Can you rewrite everything from the start of the material down to the line containing "click(587, 24)", replacing "checkbox" with "check box" and leaving all else unchanged?

>> Begin INFORMATION SHOWN

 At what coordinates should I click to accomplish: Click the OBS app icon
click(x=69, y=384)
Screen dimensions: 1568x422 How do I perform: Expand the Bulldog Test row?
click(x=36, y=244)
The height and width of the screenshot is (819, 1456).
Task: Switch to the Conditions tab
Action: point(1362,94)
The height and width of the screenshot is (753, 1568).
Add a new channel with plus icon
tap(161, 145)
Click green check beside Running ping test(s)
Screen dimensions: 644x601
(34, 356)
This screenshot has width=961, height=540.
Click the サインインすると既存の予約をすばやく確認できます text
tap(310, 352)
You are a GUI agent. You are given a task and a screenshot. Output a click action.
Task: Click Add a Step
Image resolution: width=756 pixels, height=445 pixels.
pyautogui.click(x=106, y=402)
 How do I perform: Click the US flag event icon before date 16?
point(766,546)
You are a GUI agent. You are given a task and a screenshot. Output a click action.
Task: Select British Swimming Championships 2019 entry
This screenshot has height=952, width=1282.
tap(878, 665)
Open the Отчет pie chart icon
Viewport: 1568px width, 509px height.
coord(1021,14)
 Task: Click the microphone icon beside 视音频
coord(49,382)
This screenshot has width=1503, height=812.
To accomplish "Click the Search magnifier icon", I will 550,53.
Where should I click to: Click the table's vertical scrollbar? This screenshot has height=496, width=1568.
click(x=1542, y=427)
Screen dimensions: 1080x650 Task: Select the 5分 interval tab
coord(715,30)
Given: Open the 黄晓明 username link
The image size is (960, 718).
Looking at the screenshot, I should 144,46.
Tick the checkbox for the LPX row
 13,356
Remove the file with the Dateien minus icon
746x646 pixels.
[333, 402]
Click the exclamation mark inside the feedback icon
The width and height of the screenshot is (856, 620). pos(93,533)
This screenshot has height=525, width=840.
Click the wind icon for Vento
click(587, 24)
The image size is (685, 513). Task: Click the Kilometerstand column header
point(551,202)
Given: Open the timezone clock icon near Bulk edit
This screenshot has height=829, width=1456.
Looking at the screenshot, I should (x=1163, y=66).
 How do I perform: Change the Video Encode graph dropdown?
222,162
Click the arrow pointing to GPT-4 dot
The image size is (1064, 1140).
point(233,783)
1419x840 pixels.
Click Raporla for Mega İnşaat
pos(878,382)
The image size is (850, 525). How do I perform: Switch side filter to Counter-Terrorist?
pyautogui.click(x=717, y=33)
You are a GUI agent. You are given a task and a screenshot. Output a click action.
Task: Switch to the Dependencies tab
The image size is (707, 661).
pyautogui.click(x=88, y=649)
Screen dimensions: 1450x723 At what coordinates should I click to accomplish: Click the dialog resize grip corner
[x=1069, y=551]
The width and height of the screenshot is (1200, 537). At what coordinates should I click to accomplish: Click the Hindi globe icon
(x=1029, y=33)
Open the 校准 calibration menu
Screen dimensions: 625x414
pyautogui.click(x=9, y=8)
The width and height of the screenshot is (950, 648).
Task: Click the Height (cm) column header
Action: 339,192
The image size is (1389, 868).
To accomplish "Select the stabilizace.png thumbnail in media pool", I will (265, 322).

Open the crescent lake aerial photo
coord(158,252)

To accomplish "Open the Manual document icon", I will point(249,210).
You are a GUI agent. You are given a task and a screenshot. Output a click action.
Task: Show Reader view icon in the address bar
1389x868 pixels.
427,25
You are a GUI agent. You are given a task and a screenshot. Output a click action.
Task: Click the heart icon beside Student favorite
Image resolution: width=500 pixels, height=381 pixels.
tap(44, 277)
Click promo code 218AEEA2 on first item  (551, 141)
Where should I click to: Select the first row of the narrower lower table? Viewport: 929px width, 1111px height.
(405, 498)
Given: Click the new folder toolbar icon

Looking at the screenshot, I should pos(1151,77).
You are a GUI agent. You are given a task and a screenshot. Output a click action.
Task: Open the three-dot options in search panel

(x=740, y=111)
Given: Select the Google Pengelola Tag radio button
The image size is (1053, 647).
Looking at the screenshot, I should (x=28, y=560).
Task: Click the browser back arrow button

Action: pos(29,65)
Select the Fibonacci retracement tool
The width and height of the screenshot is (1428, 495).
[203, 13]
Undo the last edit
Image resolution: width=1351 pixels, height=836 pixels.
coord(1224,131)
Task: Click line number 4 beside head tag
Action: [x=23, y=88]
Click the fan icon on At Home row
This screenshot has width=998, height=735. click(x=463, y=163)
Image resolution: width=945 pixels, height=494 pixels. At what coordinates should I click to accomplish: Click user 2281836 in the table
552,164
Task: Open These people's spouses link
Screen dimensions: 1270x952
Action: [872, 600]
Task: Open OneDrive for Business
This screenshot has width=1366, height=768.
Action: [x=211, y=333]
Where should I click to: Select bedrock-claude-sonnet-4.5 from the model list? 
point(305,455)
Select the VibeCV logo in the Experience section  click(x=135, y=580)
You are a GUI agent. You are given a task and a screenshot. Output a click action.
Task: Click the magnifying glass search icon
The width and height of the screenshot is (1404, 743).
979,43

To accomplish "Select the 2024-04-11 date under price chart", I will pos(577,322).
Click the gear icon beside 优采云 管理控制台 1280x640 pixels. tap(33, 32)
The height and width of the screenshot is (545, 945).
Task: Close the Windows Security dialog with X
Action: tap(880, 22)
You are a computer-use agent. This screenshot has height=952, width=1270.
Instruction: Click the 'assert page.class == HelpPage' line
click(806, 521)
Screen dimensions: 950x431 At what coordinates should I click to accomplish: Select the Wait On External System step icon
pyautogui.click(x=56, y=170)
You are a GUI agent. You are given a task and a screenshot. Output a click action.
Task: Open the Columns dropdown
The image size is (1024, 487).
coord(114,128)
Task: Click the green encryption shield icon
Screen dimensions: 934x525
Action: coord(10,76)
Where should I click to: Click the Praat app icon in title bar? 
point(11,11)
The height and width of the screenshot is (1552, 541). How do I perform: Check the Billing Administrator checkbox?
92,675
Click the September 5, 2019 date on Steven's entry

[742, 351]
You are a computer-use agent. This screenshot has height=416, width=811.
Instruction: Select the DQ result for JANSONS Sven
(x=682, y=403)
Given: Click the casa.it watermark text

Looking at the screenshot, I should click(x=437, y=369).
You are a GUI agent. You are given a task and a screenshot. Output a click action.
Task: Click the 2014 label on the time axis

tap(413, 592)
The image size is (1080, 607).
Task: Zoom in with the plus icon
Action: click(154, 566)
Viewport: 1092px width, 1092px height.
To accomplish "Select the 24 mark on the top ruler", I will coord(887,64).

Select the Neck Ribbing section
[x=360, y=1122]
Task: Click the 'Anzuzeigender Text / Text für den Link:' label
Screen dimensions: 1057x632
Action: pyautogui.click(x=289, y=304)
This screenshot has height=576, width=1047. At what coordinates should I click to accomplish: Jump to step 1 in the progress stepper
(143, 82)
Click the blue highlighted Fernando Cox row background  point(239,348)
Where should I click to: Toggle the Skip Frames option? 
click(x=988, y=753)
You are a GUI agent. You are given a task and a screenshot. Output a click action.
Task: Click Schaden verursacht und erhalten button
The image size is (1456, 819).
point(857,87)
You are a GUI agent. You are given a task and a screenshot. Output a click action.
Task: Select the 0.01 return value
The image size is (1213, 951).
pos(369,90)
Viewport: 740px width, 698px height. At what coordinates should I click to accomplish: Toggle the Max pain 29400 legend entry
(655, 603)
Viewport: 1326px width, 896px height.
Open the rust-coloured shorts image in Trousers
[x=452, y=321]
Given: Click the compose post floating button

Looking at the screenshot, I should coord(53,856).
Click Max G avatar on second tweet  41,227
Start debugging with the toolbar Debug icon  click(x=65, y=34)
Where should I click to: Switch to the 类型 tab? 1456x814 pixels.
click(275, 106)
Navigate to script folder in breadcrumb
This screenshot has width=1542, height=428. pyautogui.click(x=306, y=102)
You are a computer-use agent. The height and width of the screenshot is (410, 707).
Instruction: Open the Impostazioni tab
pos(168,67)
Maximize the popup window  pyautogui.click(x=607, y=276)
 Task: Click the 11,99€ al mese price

>> End INFORMATION SHOWN

→ **TASK OUTPUT**:
 At what coordinates should I click to accomplish: Click the OBS app icon
click(x=69, y=384)
Screen dimensions: 1568x422 How do I perform: Expand the Bulldog Test row?
click(x=36, y=244)
The height and width of the screenshot is (819, 1456).
Task: Switch to the Conditions tab
Action: point(1362,94)
The height and width of the screenshot is (753, 1568).
Add a new channel with plus icon
tap(161, 145)
Click green check beside Running ping test(s)
Screen dimensions: 644x601
(34, 356)
This screenshot has width=961, height=540.
Click the サインインすると既存の予約をすばやく確認できます text
tap(310, 352)
You are a GUI agent. You are given a task and a screenshot. Output a click action.
Task: Click Add a Step
Image resolution: width=756 pixels, height=445 pixels.
pyautogui.click(x=106, y=402)
 How do I perform: Click the US flag event icon before date 16?
point(766,546)
You are a GUI agent. You are given a task and a screenshot. Output a click action.
Task: Select British Swimming Championships 2019 entry
This screenshot has height=952, width=1282.
tap(878, 665)
Open the Отчет pie chart icon
Viewport: 1568px width, 509px height.
coord(1021,14)
 Task: Click the microphone icon beside 视音频
coord(49,382)
This screenshot has width=1503, height=812.
To accomplish "Click the Search magnifier icon", I will 550,53.
Where should I click to: Click the table's vertical scrollbar? This screenshot has height=496, width=1568.
click(x=1542, y=427)
Screen dimensions: 1080x650 Task: Select the 5分 interval tab
coord(715,30)
Given: Open the 黄晓明 username link
The image size is (960, 718).
Looking at the screenshot, I should 144,46.
Tick the check box for the LPX row
 13,356
Remove the file with the Dateien minus icon
746x646 pixels.
[333, 402]
Click the exclamation mark inside the feedback icon
The width and height of the screenshot is (856, 620). pos(93,533)
This screenshot has height=525, width=840.
Click the wind icon for Vento
click(587, 24)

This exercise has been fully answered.